As he is played by Gene Hackman in “The Conversation,” an expert wiretapper named Harry Caul is one of the most affecting and tragic characters in the movies; he ranks with someone like Willy Loman in “Death of a Salesman” or the pathetic captives of the middle class in John Cassavetes’s “Faces.” Hackman is such a fine actor in so many different roles, from his action roles like “The French Connection” to this introverted, frightened, paranoid who is “the best bugger on the West Coast.” He is, indeed, maybe the best wiretapper in the country, but he hasn’t gone back to the East Coast since a bugging assignment there led to the deaths of three people. He tries to force himself not to care. He goes to confession and begs forgiveness for not paying for some newspapers, but not for bringing about a murder — because the murder, you see, was none of his business. He is only a professional. He does his job and asks no questions: doesn’t want to know the answers.

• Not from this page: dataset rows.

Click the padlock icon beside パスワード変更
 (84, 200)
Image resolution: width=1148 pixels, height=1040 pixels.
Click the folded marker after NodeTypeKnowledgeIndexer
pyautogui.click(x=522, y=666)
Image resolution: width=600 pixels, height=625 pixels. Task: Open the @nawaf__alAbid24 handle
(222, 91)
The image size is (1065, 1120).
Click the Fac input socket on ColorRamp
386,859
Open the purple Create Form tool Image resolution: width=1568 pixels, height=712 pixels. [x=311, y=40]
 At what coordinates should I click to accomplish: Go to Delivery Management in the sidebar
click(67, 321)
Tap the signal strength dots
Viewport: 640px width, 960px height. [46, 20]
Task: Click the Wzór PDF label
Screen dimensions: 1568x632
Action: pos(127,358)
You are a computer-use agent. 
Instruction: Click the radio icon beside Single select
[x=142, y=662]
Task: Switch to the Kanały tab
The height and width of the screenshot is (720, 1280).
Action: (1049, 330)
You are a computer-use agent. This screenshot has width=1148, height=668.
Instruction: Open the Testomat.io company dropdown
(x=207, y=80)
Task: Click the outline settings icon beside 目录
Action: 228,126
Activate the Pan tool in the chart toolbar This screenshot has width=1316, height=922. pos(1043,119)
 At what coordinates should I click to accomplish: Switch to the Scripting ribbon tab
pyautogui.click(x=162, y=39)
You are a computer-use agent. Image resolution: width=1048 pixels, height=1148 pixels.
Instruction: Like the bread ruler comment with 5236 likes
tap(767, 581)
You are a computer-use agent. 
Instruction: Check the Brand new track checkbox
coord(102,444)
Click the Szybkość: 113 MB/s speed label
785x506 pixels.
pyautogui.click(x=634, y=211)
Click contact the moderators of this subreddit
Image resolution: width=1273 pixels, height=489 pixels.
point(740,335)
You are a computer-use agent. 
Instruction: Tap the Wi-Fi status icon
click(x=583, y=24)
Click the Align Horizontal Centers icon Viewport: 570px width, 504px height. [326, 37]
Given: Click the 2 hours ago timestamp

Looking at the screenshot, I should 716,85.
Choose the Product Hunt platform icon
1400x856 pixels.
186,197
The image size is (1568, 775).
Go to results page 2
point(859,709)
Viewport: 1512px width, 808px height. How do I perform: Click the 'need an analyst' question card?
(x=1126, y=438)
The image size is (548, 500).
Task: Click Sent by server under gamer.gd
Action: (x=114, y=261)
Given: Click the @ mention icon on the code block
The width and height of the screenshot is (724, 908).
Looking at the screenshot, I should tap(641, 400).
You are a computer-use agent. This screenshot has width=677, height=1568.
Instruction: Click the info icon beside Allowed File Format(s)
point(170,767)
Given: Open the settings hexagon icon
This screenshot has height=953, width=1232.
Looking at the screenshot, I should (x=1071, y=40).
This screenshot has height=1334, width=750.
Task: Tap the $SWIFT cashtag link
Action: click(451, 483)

His latest job has been a tactical masterpiece. The assignment: Bug a noon-hour conversation between two young people as they walk in a crowded plaza. He does it by tailing them with a guy who’s wired for sound, and also by aiming parabolic microphones at them from buildings overlooking the plaza. This gives him three imperfect recordings of their conversation, which he can electronically marry into one fairly good tape. He is a good craftsman, and, although the film doesn’t belabor his techniques, it does show us enough of how bugging is done to give us a cynical education.
It’s a movie not so much about bugging as about the man who does it, and Gene Hackman’s performance is a great one. He does not want to get involved (whenever he says anything like that, it sounds in italics) — but he does. After he has recorded the conversation, he plays it again and again and becomes convinced that a death may result from it, if he turns the tape in. The ways in which he interprets the tape, and the different nuances of meaning it seems to contain at different moments, remind us of Antonioni’s “Blow-Up.” Both movies are about the unreality of what seems real: We have here in our hands a document that is maddeningly concrete and yet refuses to reveal its meaning. And the meaning seems to be a matter of life and death.
The movie is a thriller with a shocking twist at the end, but it is also a character study. Hackman plays a craftsman who has perfected his skill at the expense of all other human qualities; he lives in paranoia in a triple-locked apartment, and is terrified when it turns out his landlady has a key. She explains she might have to get in in case of some emergency — his furniture might burn up or something. He explains that none of his possessions is important to him — except his keys.
He has no friends, but he does have acquaintances in the bugging industry, and they’re in town for a convention. One of them (played by Allen Garfield) is a truly frightening character. He’s the one who talks about the three murders, and he’s the one whose hateful envy reveals to us how good Harry Caul really is. A boozy scene in Harry’s workshop, with some colleagues and their random dates, provides a perfect illustration of the ways in which even Harry’s pathetically constrained social life is expressed through his work.
“The Conversation” is about paranoia, invasion of privacy, bugging — and also about the bothersome problem of conscience. The Watergate crew seems, for the most part, to have had no notion that what they were doing was objectively wrong. Harry wants to have no notion. But he does, and it destroys him.